** Your task **
Replicate the data exactly, every line included.

** Exercise material **
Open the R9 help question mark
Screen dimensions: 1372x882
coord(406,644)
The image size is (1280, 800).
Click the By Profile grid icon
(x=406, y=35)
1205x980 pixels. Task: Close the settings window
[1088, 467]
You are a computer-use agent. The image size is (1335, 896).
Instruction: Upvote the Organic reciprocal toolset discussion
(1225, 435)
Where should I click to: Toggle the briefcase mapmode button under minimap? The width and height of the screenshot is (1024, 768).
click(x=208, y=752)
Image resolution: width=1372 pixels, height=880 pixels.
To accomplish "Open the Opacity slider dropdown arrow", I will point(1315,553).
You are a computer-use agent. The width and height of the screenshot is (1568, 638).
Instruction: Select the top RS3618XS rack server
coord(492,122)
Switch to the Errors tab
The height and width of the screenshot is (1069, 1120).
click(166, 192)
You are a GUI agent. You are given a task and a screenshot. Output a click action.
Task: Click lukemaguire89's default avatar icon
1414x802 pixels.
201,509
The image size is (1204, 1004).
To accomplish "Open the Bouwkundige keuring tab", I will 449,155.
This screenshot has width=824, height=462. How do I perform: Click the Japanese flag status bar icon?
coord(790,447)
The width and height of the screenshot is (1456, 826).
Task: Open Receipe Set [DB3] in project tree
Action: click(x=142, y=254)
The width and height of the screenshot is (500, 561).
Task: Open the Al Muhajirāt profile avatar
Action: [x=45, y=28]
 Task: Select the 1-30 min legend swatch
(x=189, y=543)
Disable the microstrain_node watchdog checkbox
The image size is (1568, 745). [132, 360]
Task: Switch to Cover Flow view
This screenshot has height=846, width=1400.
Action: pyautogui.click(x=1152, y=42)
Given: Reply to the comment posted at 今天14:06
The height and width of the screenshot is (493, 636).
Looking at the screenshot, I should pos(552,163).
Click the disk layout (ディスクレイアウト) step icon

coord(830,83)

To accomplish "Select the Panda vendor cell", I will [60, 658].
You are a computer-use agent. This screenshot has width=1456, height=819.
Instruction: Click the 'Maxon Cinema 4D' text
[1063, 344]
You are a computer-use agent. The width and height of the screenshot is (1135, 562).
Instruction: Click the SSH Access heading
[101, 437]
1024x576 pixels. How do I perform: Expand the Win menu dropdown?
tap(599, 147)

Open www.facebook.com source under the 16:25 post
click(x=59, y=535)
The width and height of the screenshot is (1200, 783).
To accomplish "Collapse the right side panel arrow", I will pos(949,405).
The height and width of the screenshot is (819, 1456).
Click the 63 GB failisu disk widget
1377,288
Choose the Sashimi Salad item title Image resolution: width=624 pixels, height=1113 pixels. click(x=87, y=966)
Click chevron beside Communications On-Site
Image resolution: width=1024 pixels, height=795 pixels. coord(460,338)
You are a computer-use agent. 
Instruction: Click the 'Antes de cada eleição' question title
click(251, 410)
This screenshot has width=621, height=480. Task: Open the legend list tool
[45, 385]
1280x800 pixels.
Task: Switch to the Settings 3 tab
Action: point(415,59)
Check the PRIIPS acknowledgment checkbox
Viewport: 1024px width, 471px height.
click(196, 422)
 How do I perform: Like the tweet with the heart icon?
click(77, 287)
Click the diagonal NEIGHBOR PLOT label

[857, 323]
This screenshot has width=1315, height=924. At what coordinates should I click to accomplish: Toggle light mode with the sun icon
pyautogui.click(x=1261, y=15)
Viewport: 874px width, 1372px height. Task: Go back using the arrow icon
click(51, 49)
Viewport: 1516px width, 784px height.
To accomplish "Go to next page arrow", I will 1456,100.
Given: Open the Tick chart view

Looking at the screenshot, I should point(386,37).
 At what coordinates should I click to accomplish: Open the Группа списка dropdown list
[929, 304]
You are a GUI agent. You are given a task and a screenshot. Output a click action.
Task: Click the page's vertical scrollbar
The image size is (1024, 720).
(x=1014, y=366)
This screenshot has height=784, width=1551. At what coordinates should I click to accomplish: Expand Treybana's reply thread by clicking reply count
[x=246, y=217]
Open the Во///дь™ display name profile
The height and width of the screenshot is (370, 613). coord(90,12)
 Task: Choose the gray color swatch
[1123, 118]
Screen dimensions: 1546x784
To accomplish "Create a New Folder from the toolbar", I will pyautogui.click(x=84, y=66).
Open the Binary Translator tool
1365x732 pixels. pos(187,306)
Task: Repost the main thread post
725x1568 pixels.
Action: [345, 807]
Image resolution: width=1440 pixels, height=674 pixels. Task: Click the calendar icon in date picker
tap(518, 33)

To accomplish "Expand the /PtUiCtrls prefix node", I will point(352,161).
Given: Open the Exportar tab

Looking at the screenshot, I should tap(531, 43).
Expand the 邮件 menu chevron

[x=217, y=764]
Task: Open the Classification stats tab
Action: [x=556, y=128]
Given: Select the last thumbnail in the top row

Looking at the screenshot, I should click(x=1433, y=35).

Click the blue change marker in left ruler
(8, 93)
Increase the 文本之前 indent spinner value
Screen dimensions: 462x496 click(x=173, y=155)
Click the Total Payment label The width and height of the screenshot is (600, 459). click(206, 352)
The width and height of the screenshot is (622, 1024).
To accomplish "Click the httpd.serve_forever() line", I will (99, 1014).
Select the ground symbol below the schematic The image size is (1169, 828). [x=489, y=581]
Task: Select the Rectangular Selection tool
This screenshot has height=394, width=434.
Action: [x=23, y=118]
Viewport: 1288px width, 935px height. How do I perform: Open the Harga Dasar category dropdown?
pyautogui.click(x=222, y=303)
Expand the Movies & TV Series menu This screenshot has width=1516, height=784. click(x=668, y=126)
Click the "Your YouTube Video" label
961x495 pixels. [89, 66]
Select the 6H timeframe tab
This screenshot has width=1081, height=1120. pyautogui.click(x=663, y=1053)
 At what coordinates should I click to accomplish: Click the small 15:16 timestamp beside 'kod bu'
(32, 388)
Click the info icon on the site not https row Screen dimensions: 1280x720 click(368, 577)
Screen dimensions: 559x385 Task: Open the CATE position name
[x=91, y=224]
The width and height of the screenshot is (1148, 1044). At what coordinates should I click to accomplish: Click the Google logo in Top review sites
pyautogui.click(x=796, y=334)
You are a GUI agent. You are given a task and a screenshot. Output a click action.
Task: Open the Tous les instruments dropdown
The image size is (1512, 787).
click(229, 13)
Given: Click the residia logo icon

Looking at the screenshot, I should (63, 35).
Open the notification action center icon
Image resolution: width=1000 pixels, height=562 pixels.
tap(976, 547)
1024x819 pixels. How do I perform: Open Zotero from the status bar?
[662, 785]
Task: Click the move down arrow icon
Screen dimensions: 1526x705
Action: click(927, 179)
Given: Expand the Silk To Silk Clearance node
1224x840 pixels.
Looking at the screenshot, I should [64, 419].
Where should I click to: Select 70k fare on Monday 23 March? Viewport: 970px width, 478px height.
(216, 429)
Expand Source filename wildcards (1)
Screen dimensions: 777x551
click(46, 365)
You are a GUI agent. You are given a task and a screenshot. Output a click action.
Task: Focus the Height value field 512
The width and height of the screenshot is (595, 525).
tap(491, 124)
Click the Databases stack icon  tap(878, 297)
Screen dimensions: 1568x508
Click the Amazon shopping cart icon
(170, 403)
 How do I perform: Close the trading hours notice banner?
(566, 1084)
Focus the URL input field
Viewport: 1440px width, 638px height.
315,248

** Answer section **
Open the R9 help question mark
Screen dimensions: 1372x882
coord(406,644)
The image size is (1280, 800).
Click the By Profile grid icon
(x=406, y=35)
1205x980 pixels. Task: Close the settings window
[1088, 467]
You are a computer-use agent. The image size is (1335, 896).
Instruction: Upvote the Organic reciprocal toolset discussion
(1225, 435)
Where should I click to: Toggle the briefcase mapmode button under minimap? The width and height of the screenshot is (1024, 768).
click(x=208, y=752)
Image resolution: width=1372 pixels, height=880 pixels.
To accomplish "Open the Opacity slider dropdown arrow", I will point(1315,553).
You are a computer-use agent. The width and height of the screenshot is (1568, 638).
Instruction: Select the top RS3618XS rack server
coord(492,122)
Switch to the Errors tab
The height and width of the screenshot is (1069, 1120).
click(166, 192)
You are a GUI agent. You are given a task and a screenshot. Output a click action.
Task: Click lukemaguire89's default avatar icon
1414x802 pixels.
201,509
The image size is (1204, 1004).
To accomplish "Open the Bouwkundige keuring tab", I will 449,155.
This screenshot has width=824, height=462. How do I perform: Click the Japanese flag status bar icon?
coord(790,447)
The width and height of the screenshot is (1456, 826).
Task: Open Receipe Set [DB3] in project tree
Action: click(x=142, y=254)
The width and height of the screenshot is (500, 561).
Task: Open the Al Muhajirāt profile avatar
Action: [x=45, y=28]
 Task: Select the 1-30 min legend swatch
(x=189, y=543)
Disable the microstrain_node watchdog checkbox
The image size is (1568, 745). [132, 360]
Task: Switch to Cover Flow view
This screenshot has height=846, width=1400.
Action: pyautogui.click(x=1152, y=42)
Given: Reply to the comment posted at 今天14:06
The height and width of the screenshot is (493, 636).
Looking at the screenshot, I should pos(552,163).
Click the disk layout (ディスクレイアウト) step icon

coord(830,83)

To accomplish "Select the Panda vendor cell", I will [60, 658].
You are a computer-use agent. This screenshot has width=1456, height=819.
Instruction: Click the 'Maxon Cinema 4D' text
[1063, 344]
You are a computer-use agent. The width and height of the screenshot is (1135, 562).
Instruction: Click the SSH Access heading
[101, 437]
1024x576 pixels. How do I perform: Expand the Win menu dropdown?
tap(599, 147)

Open www.facebook.com source under the 16:25 post
click(x=59, y=535)
The width and height of the screenshot is (1200, 783).
To accomplish "Collapse the right side panel arrow", I will pos(949,405).
The height and width of the screenshot is (819, 1456).
Click the 63 GB failisu disk widget
1377,288
Choose the Sashimi Salad item title Image resolution: width=624 pixels, height=1113 pixels. click(x=87, y=966)
Click chevron beside Communications On-Site
Image resolution: width=1024 pixels, height=795 pixels. coord(460,338)
You are a computer-use agent. 
Instruction: Click the 'Antes de cada eleição' question title
click(251, 410)
This screenshot has width=621, height=480. Task: Open the legend list tool
[45, 385]
1280x800 pixels.
Task: Switch to the Settings 3 tab
Action: point(415,59)
Check the PRIIPS acknowledgment checkbox
Viewport: 1024px width, 471px height.
click(196, 422)
 How do I perform: Like the tweet with the heart icon?
click(77, 287)
Click the diagonal NEIGHBOR PLOT label

[857, 323]
This screenshot has width=1315, height=924. At what coordinates should I click to accomplish: Toggle light mode with the sun icon
pyautogui.click(x=1261, y=15)
Viewport: 874px width, 1372px height. Task: Go back using the arrow icon
click(51, 49)
Viewport: 1516px width, 784px height.
To accomplish "Go to next page arrow", I will 1456,100.
Given: Open the Tick chart view

Looking at the screenshot, I should point(386,37).
 At what coordinates should I click to accomplish: Open the Группа списка dropdown list
[929, 304]
You are a GUI agent. You are given a task and a screenshot. Output a click action.
Task: Click the page's vertical scrollbar
The image size is (1024, 720).
(x=1014, y=366)
This screenshot has height=784, width=1551. At what coordinates should I click to accomplish: Expand Treybana's reply thread by clicking reply count
[x=246, y=217]
Open the Во///дь™ display name profile
The height and width of the screenshot is (370, 613). coord(90,12)
 Task: Choose the gray color swatch
[1123, 118]
Screen dimensions: 1546x784
To accomplish "Create a New Folder from the toolbar", I will pyautogui.click(x=84, y=66).
Open the Binary Translator tool
1365x732 pixels. pos(187,306)
Task: Repost the main thread post
725x1568 pixels.
Action: [345, 807]
Image resolution: width=1440 pixels, height=674 pixels. Task: Click the calendar icon in date picker
tap(518, 33)

To accomplish "Expand the /PtUiCtrls prefix node", I will point(352,161).
Given: Open the Exportar tab

Looking at the screenshot, I should tap(531, 43).
Expand the 邮件 menu chevron

[x=217, y=764]
Task: Open the Classification stats tab
Action: [x=556, y=128]
Given: Select the last thumbnail in the top row

Looking at the screenshot, I should click(x=1433, y=35).

Click the blue change marker in left ruler
(8, 93)
Increase the 文本之前 indent spinner value
Screen dimensions: 462x496 click(x=173, y=155)
Click the Total Payment label The width and height of the screenshot is (600, 459). click(206, 352)
The width and height of the screenshot is (622, 1024).
To accomplish "Click the httpd.serve_forever() line", I will (99, 1014).
Select the ground symbol below the schematic The image size is (1169, 828). [x=489, y=581]
Task: Select the Rectangular Selection tool
This screenshot has height=394, width=434.
Action: [x=23, y=118]
Viewport: 1288px width, 935px height. How do I perform: Open the Harga Dasar category dropdown?
pyautogui.click(x=222, y=303)
Expand the Movies & TV Series menu This screenshot has width=1516, height=784. click(x=668, y=126)
Click the "Your YouTube Video" label
961x495 pixels. [89, 66]
Select the 6H timeframe tab
This screenshot has width=1081, height=1120. pyautogui.click(x=663, y=1053)
 At what coordinates should I click to accomplish: Click the small 15:16 timestamp beside 'kod bu'
(32, 388)
Click the info icon on the site not https row Screen dimensions: 1280x720 click(368, 577)
Screen dimensions: 559x385 Task: Open the CATE position name
[x=91, y=224]
The width and height of the screenshot is (1148, 1044). At what coordinates should I click to accomplish: Click the Google logo in Top review sites
pyautogui.click(x=796, y=334)
You are a GUI agent. You are given a task and a screenshot. Output a click action.
Task: Open the Tous les instruments dropdown
The image size is (1512, 787).
click(229, 13)
Given: Click the residia logo icon

Looking at the screenshot, I should (63, 35).
Open the notification action center icon
Image resolution: width=1000 pixels, height=562 pixels.
tap(976, 547)
1024x819 pixels. How do I perform: Open Zotero from the status bar?
[662, 785]
Task: Click the move down arrow icon
Screen dimensions: 1526x705
Action: click(927, 179)
Given: Expand the Silk To Silk Clearance node
1224x840 pixels.
Looking at the screenshot, I should [64, 419].
Where should I click to: Select 70k fare on Monday 23 March? Viewport: 970px width, 478px height.
(216, 429)
Expand Source filename wildcards (1)
Screen dimensions: 777x551
click(46, 365)
You are a GUI agent. You are given a task and a screenshot. Output a click action.
Task: Focus the Height value field 512
The width and height of the screenshot is (595, 525).
tap(491, 124)
Click the Databases stack icon  tap(878, 297)
Screen dimensions: 1568x508
Click the Amazon shopping cart icon
(170, 403)
 How do I perform: Close the trading hours notice banner?
(566, 1084)
Focus the URL input field
Viewport: 1440px width, 638px height.
315,248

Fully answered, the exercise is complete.